Pvt. Moses Porter by Debbie Blaske NSDAR # 874364

Moses Porter was born about 1758 or 1759 in Hartford County, Connecticut to David Porter and Margaret Olmstead. He was baptized there on July 14, 1759. He was first married in 1785 to Mercy Deming. They moved to Bristol in Ontario County, New York, where Moses was elected Commissioner of Highways in 1797. Moses and Mercy had as many as nine children, some of which were still young when Mercy died in 1811. Moses married again in 1815 to Euzubia Chamberlain Perkins, a young widow, 23 years younger than him. Together they had five children.

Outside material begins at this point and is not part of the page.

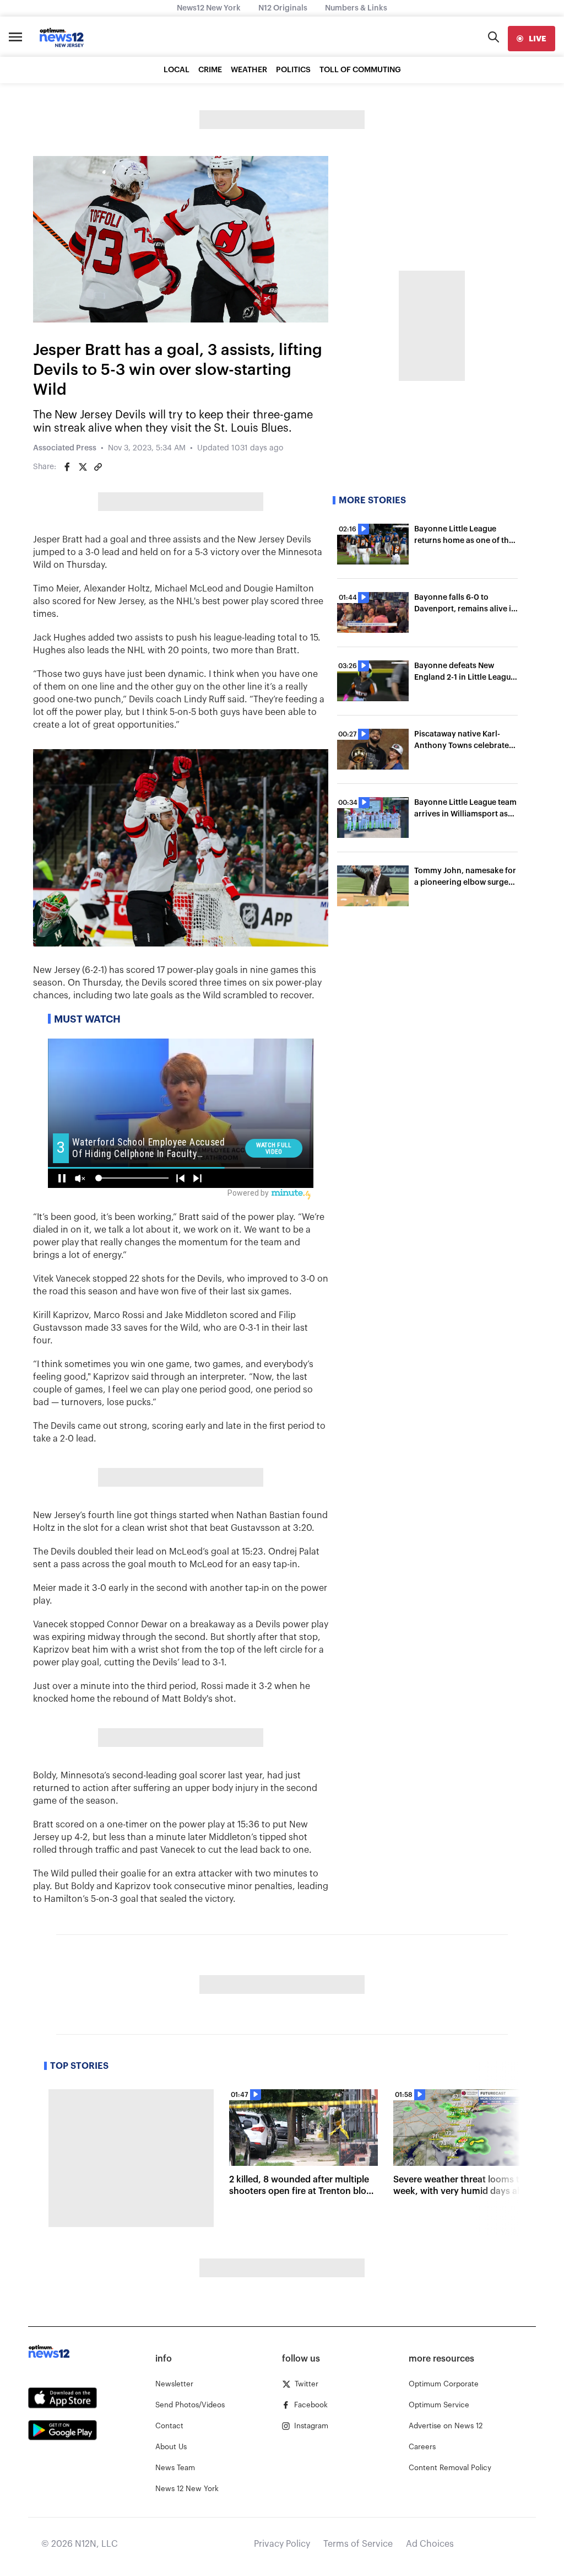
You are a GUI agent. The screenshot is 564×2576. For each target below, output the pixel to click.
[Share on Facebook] (67, 467)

From his application for a Revolutionary War pension made in 1818 while living in Ontario County, New York, and from military records, we know that Moses was a young man of about 18 when he enlisted in the service of the United States and served for one year. Four months later, in April of 1777, he enlisted again and served another six years as a Private in Captain William’s Company, and Colonel Samuel B. Webb’s and Colonel Ebenezer Huntington’s Connecticut Infantry Regiments, until he was discharged on June 7, 1783. His regiment first saw action at the Battle of Setauket in August of 1777. They spent that winter at West Point, where they assisted with the construction of fortifications. Other battles that Moses Porter would have participated in include the Battle of Rhode Island in August of 1778 and the Battle of Springfield in June of 1780.

Moses and Euzubia moved to the new state of Michigan in 1838 to live with their children. Moses died on May 8, 1840, age 82.